Tuesday, October 27, 2009

Sherwood Anderson

Much of Anderson's 'Winesburg, Ohio' expresses the decline of expression in urban-industrialized America. His language throughout the novel, common and plain, reflects this struggle to articulate the inexpressible: qualities of the human condition.
I think the writing comes out of an era in which philosophy art are becoming increasingly indifferent to the masses. There's not a lot that the average hotel can get out of 'Ulysses.'
Anderson is writing about the human condition, to give a voice to the general proprietors of that disposition: the common people, struggling in the factories to maintain the economy that supports those French critics who would embrace the novel as an early work of humanist realism.
Simplicity is key in this text. Not simplicity as a reductionist technique, to qualify the general public as a sad brewing lot of helpless ignorants subject to the great capitalist machine, but simplicity as an expression of the most rudimentary forms of human catharsis.
"The windows of the house were high and he wanted to look at the trees," Anderson says of the writer.
That he bothers to record this motive exemplifies Anderson's interests in the story.

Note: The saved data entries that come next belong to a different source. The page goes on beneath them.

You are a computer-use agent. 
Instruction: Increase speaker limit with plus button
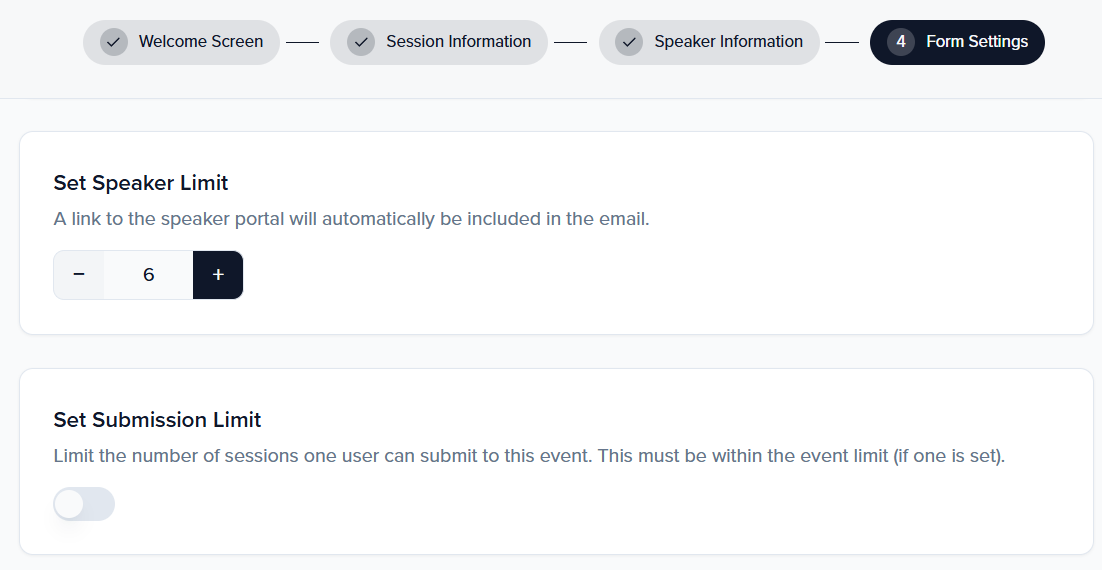point(218,275)
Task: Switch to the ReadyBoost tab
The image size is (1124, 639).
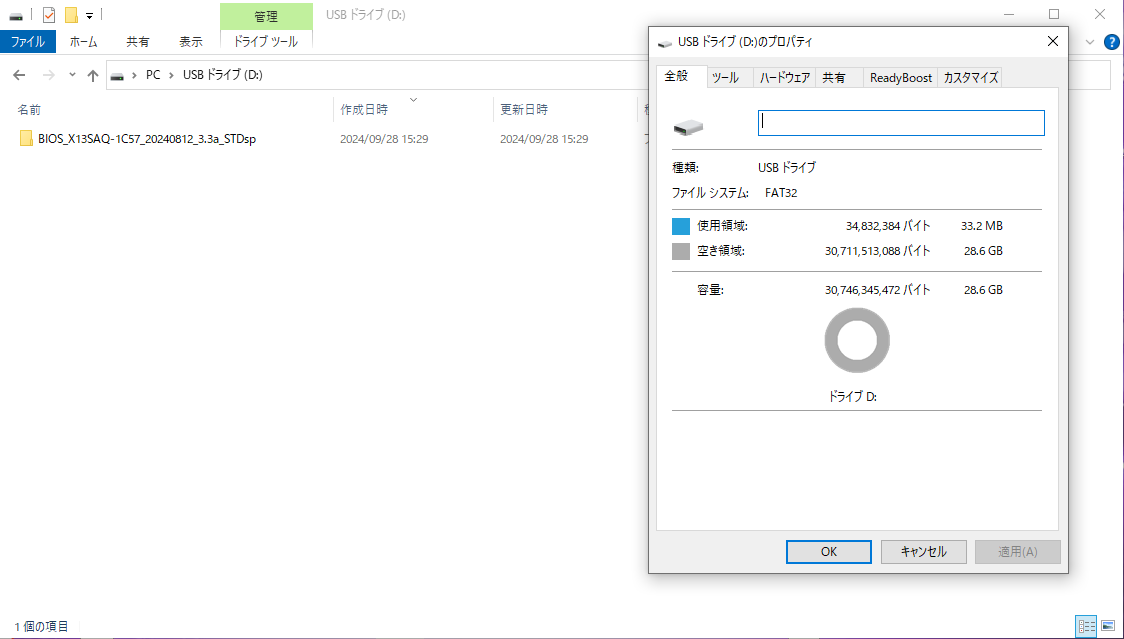Action: click(900, 78)
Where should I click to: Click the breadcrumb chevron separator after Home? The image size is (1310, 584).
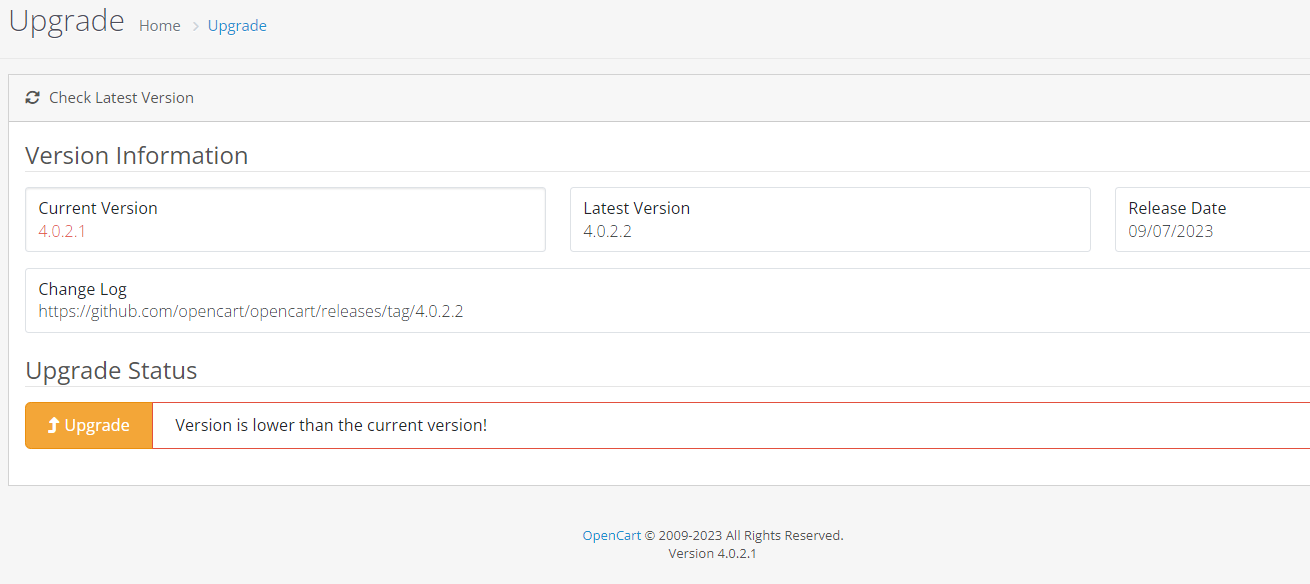[x=195, y=26]
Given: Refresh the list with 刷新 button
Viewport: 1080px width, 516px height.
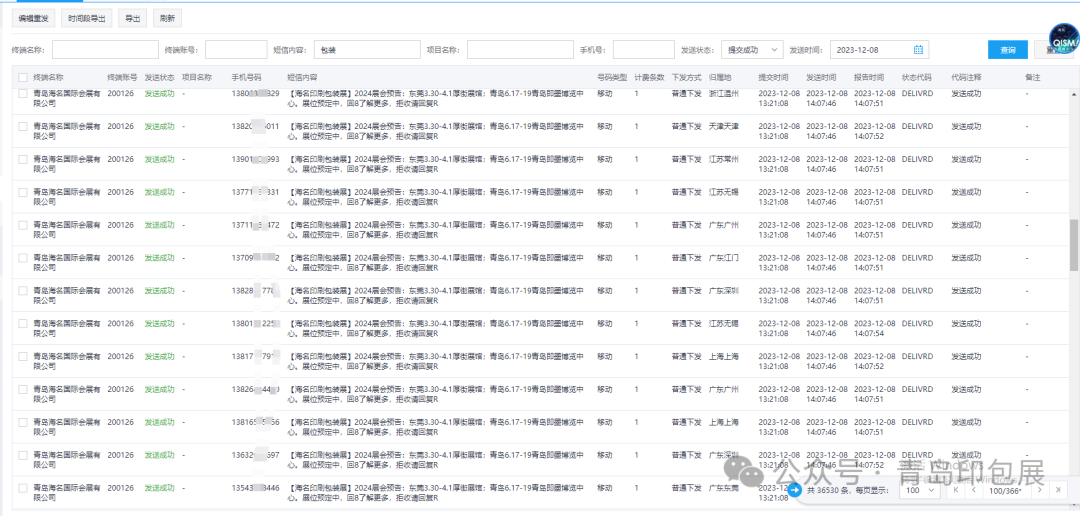Looking at the screenshot, I should click(167, 18).
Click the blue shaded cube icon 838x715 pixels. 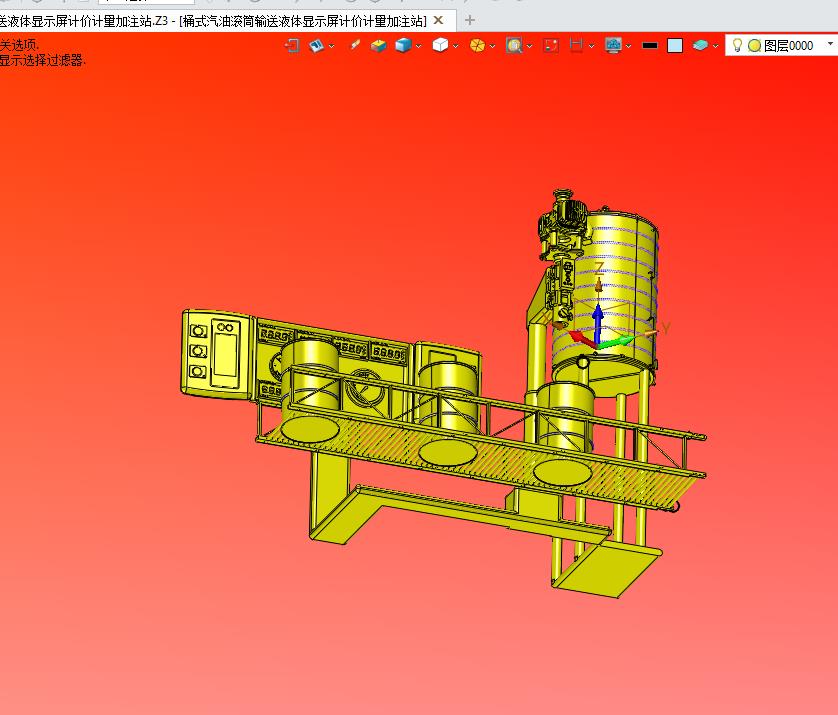click(x=403, y=45)
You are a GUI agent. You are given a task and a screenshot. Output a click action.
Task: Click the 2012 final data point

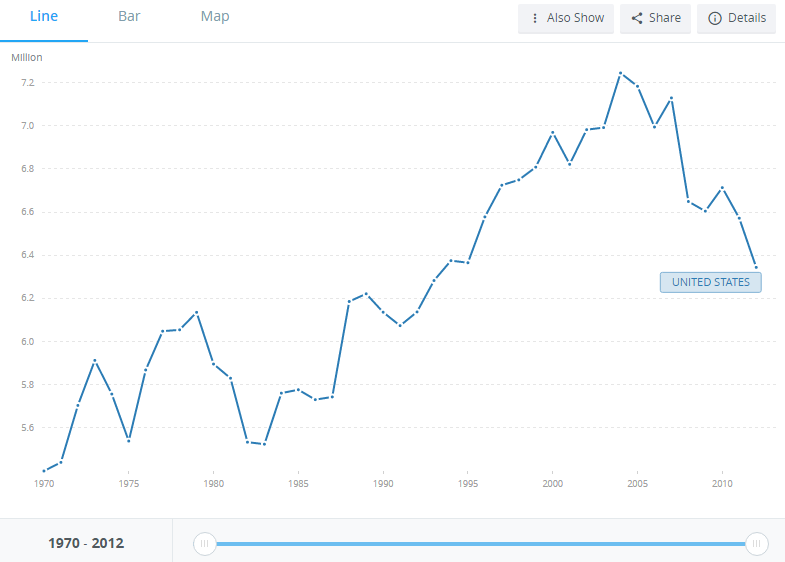[756, 268]
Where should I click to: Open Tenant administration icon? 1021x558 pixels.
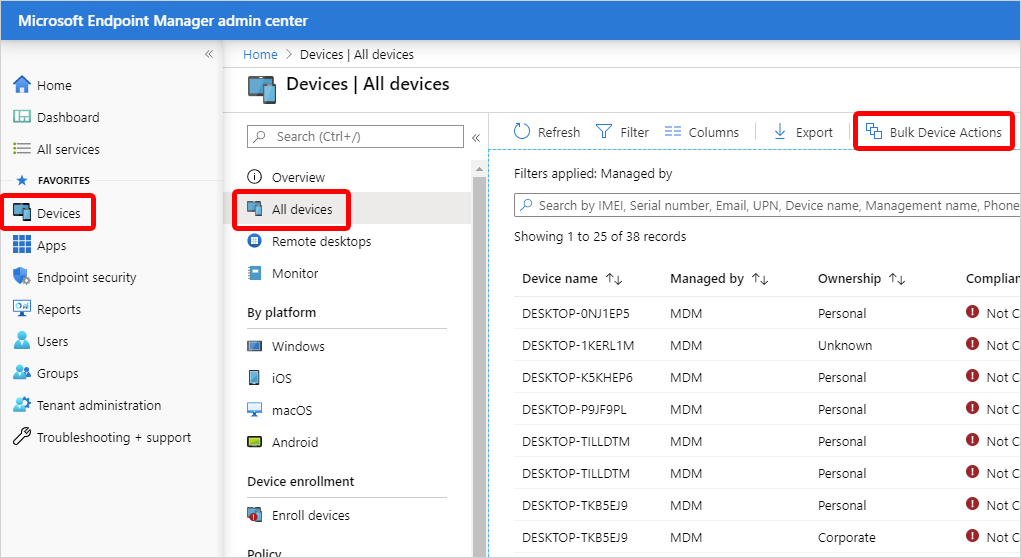tap(21, 405)
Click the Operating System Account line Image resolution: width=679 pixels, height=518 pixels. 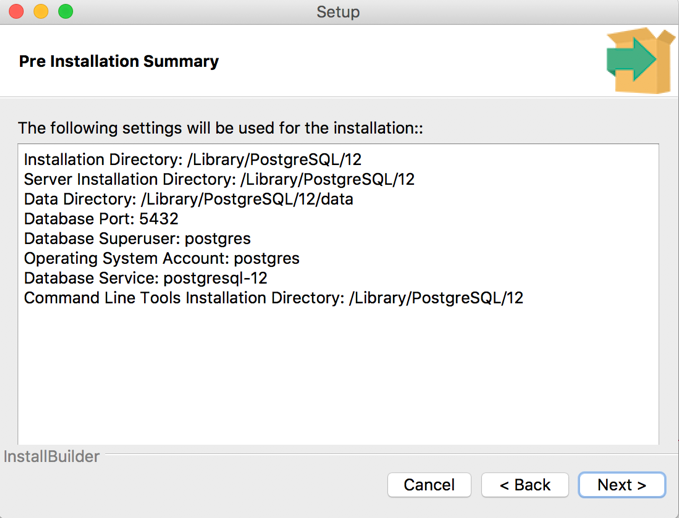click(161, 258)
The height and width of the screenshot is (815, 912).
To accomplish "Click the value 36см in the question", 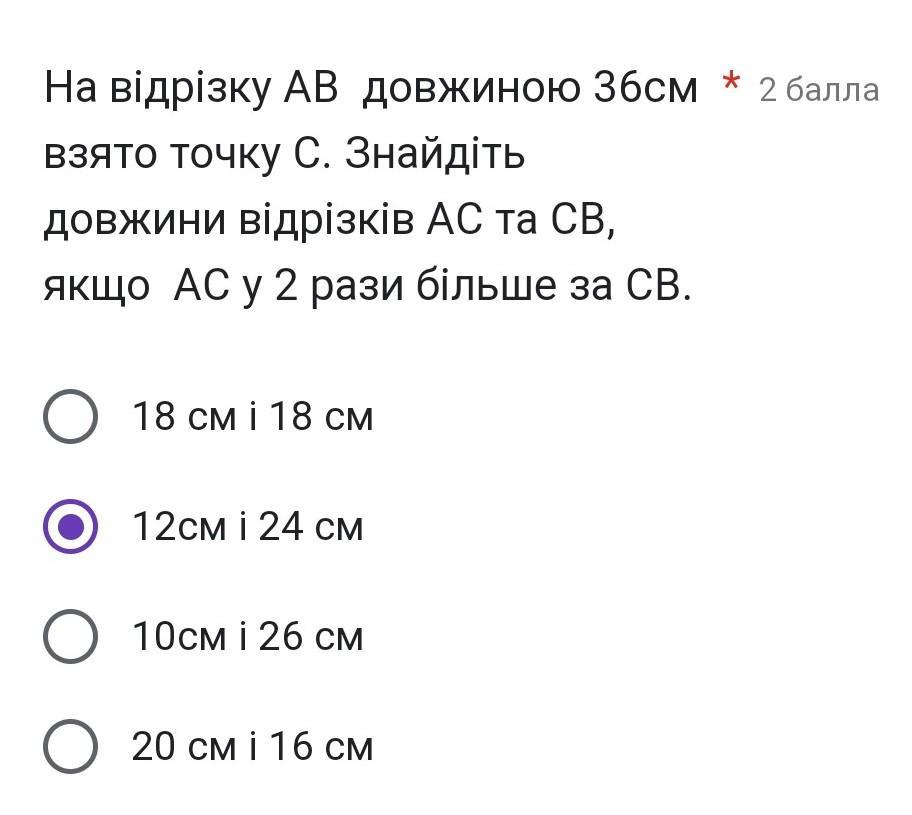I will pyautogui.click(x=645, y=88).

He is not interested in bemoaning the condition of the old writer, and obviously sympathetic character; instead Anderson intends to portray the consistency of his character: The subtle intuitive drives that compose 'the writer''s motivations, convictions, and general humanity.
Anders on is interested in the intuitive not the cerebral.
"The grotesque" are abstractions, Anderson does not interpret or project some great meaning onto the nearly prophetic manifestations of the writer's unconscious, instead he portrays them as a spectacle. Each grotesque is treated with a visceral but delicate measure of perception by Anderson. He is a master of constructing these abstractions without reckoning through any reductive interpretation.

I love this story.
More on this tomorrow.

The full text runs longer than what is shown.